Abstract

Today's global competitions are forcing enterprises to rely on integrated manufacturing systems to satisfy constantly changing market requirements. Whereas Small to Medium Enterprises (SMEs) often feel difficult to compete with large organisations due to having insufficient resources. By integrating resources of many partners, the SMEs can form global integrated manufacturing systems in the form of Virtual CIM (VCIM) and thus achieve a competitive edge. VCIM is a concept towards integrating globally distributed manufacturing resources across enterprise boundaries. In order to implement VCIM, this research project develops an agent-based architecture to support the integration and scheduling of distributed manufacturing resources.
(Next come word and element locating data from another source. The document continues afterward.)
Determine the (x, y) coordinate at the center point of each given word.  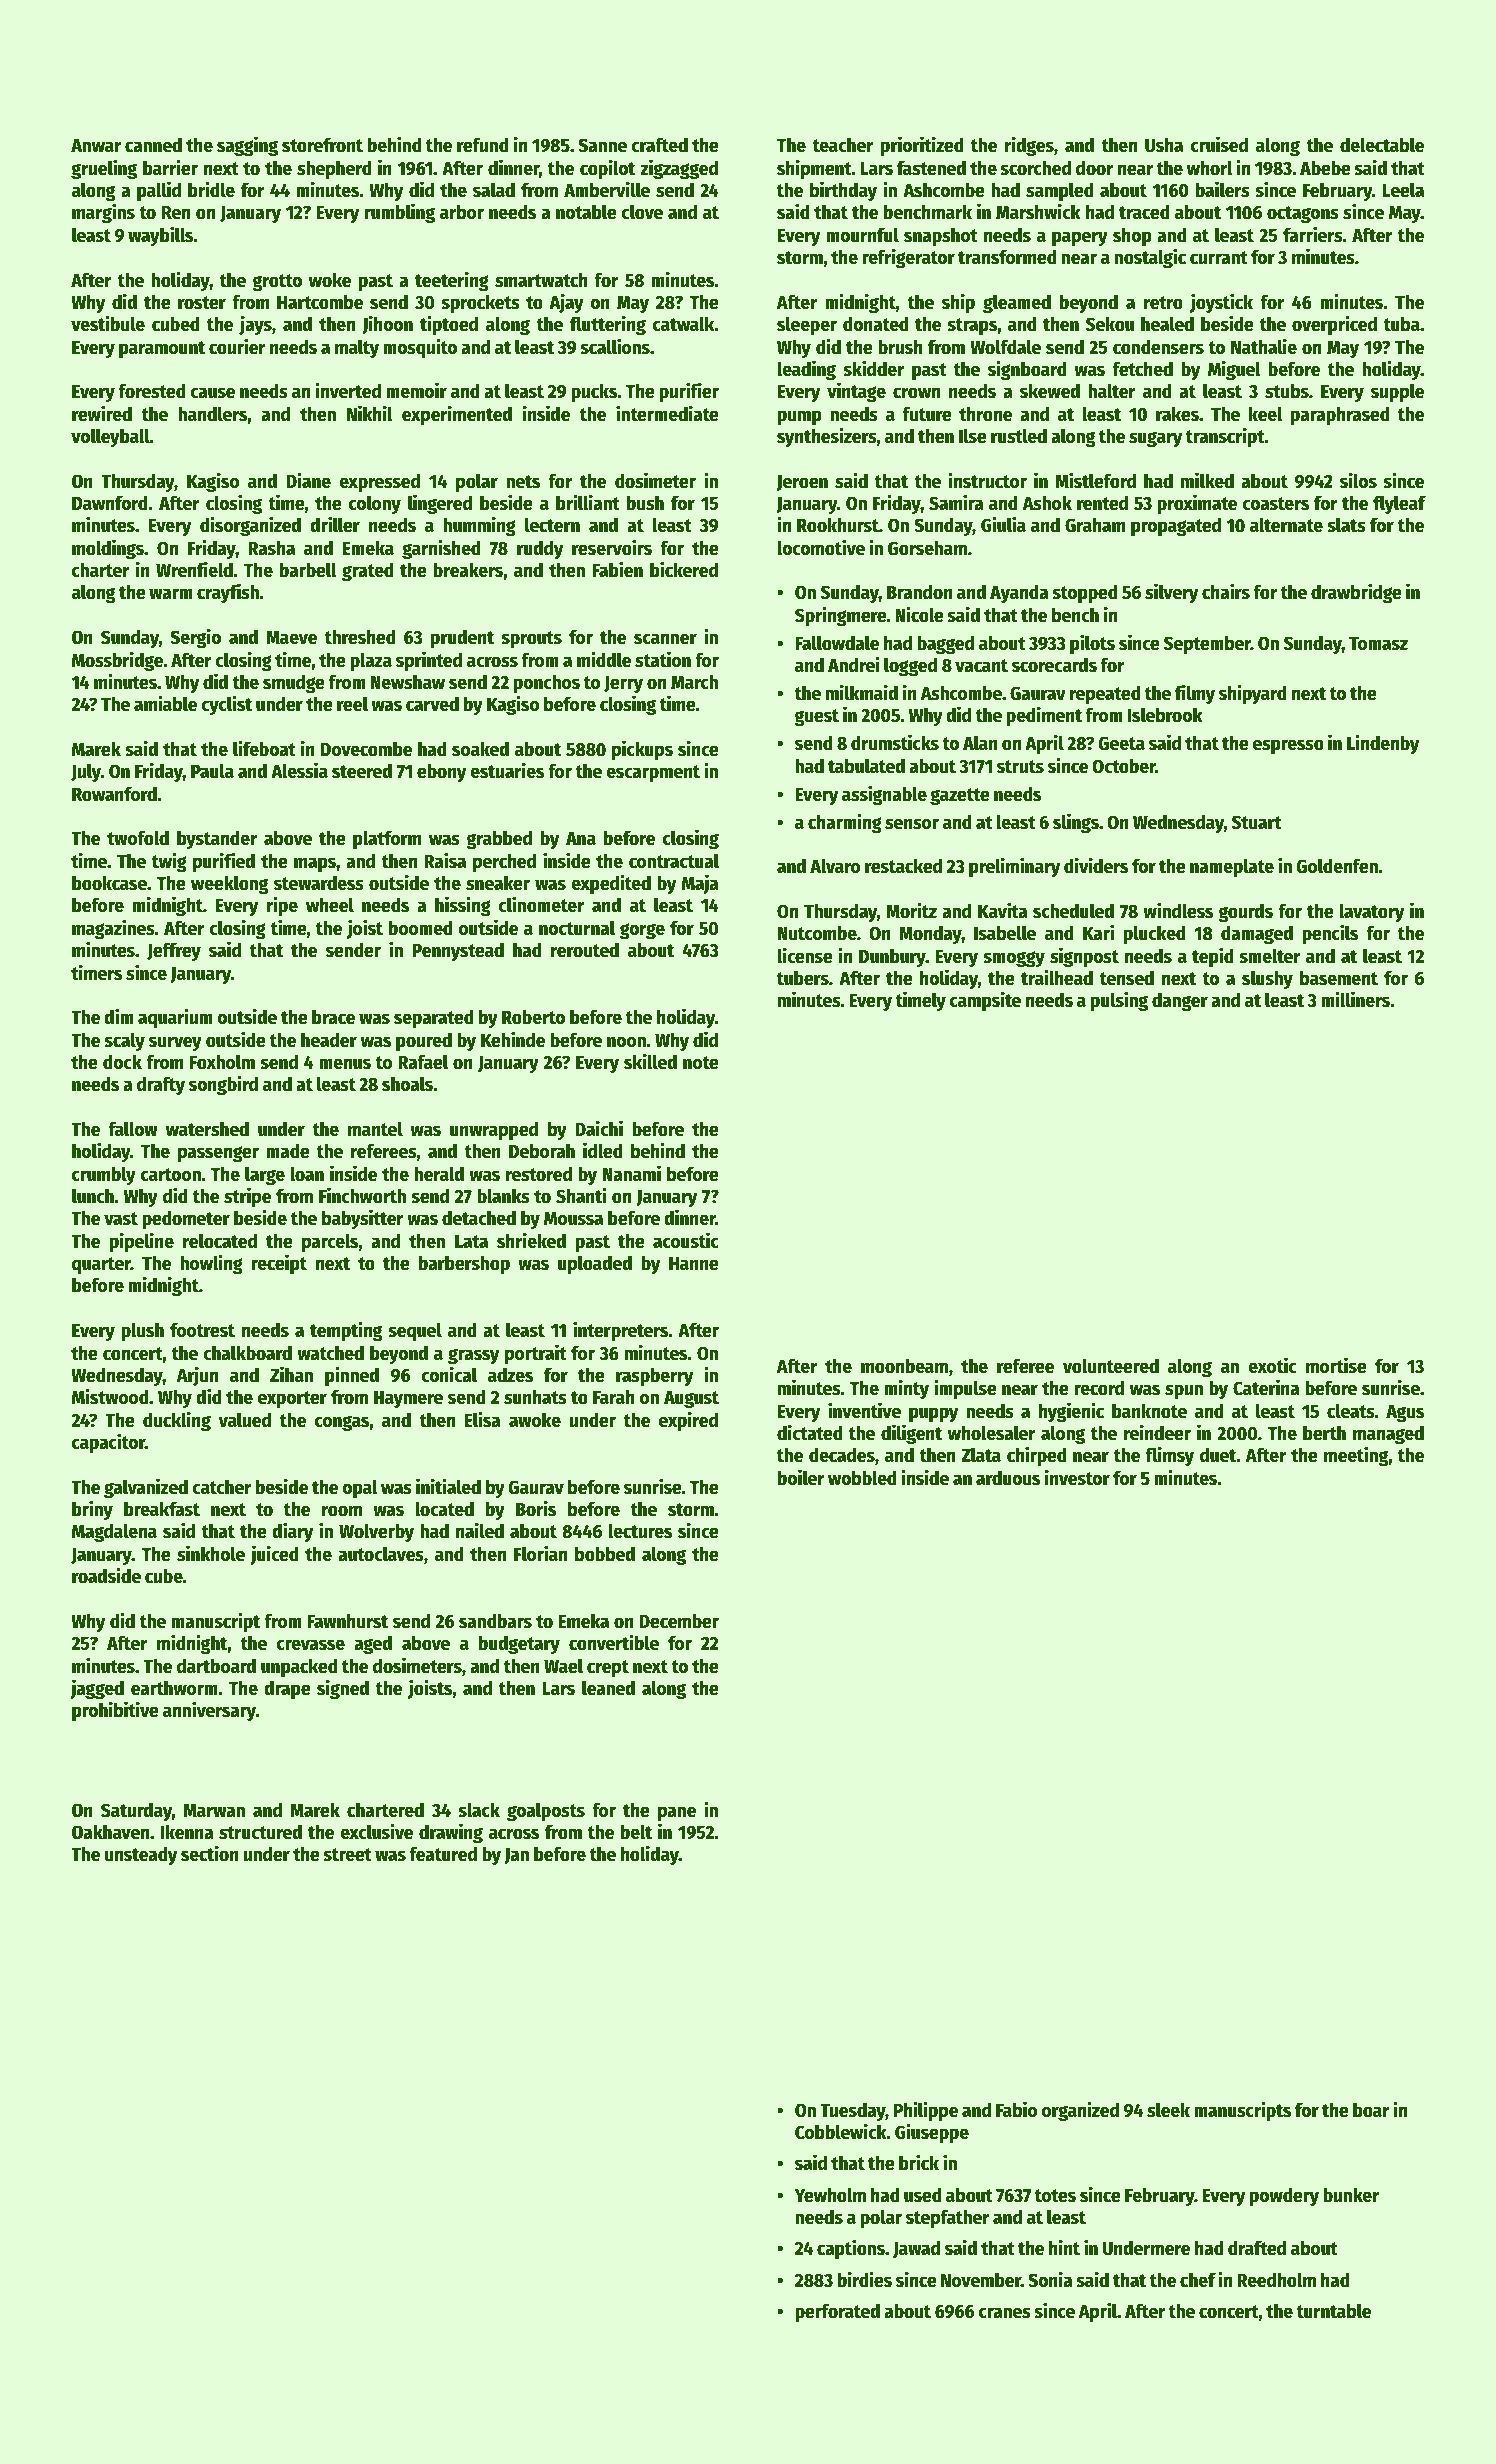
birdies (865, 2279)
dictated (810, 1432)
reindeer (1157, 1432)
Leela (1403, 190)
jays (255, 325)
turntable (1333, 2311)
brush (900, 347)
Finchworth (362, 1195)
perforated (837, 2312)
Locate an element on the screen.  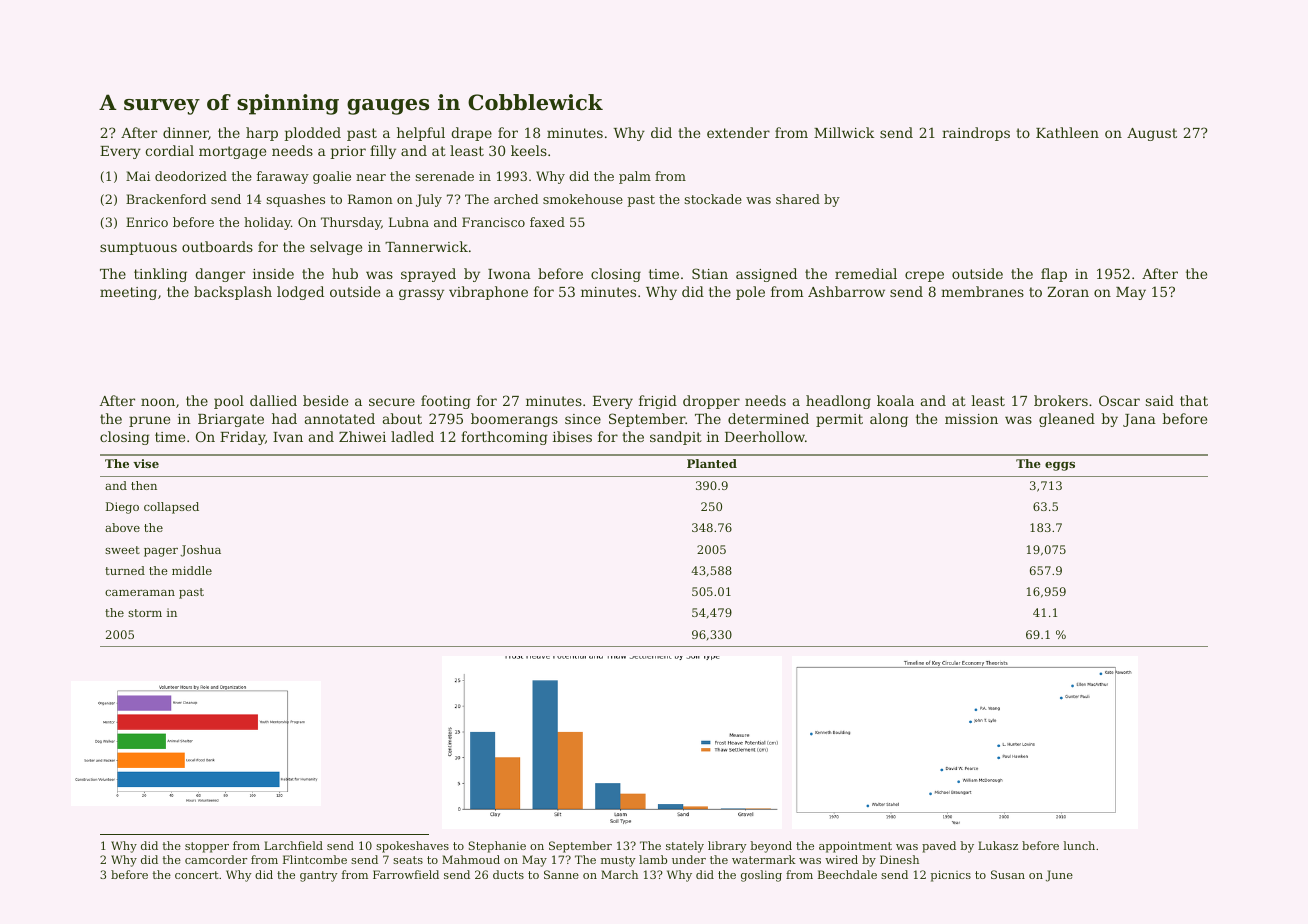
Jana is located at coordinates (1139, 420).
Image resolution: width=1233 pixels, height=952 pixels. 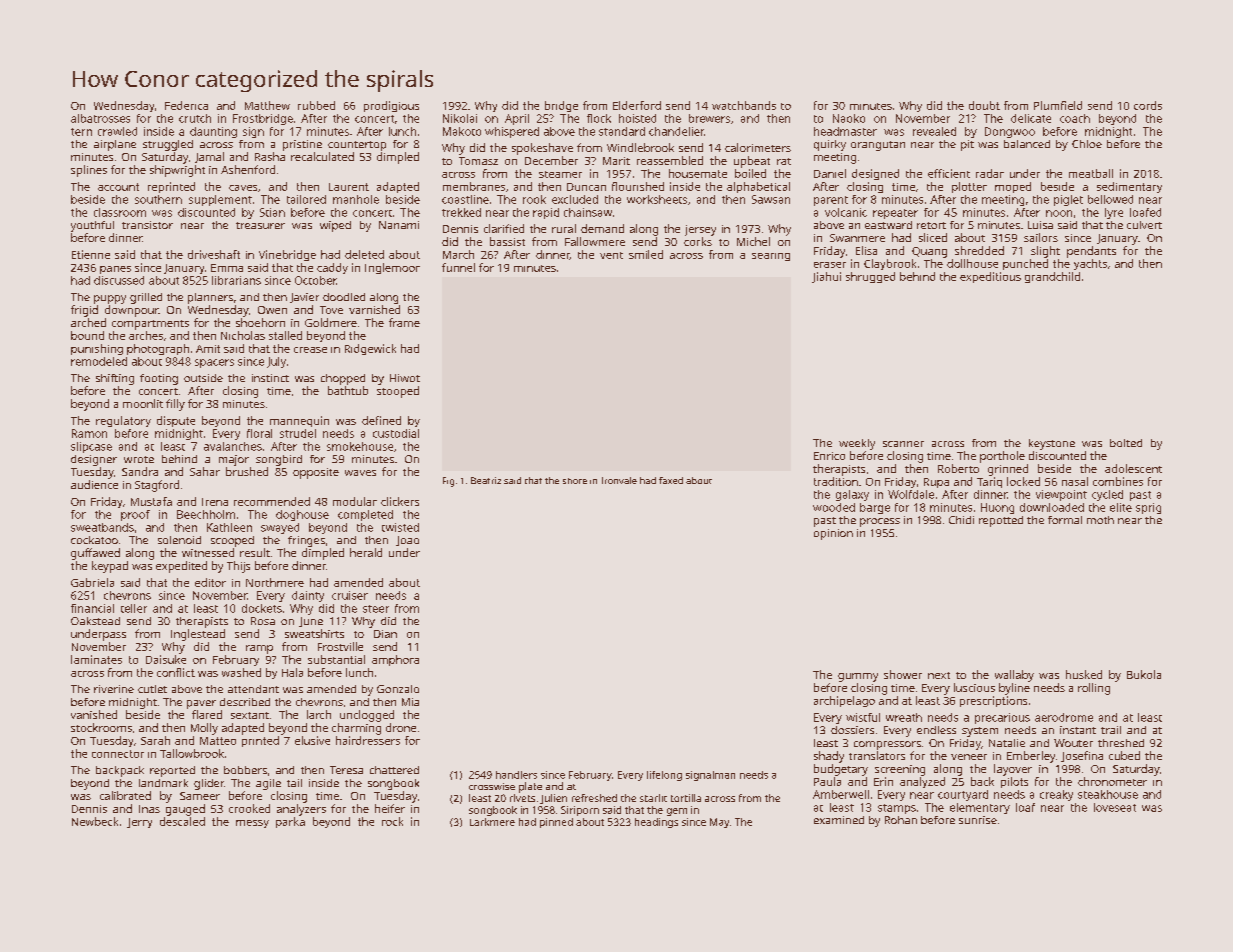 What do you see at coordinates (460, 118) in the image?
I see `Nikolai` at bounding box center [460, 118].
This architecture accommodates all agents for VCIM with a three-layered structure and permits new agents to be connected with the existing structure through the Internet when and where necessary. In this architecture, many Facilitator agents coordinate activities of manufacturing resources in a parallel manner. Meanwhile, the Facilitator agents achieve proposal messages through agent negotiation based on distributed resources’ real time information and use a backward network algorithm for shortest-path to perform optimisation for resource allocation. With these approaches, an optimised production schedule has the lowest cost as the primary criteria and the shortest production time as the secondary criteria while satisfying customer required due date/time and delivering destination.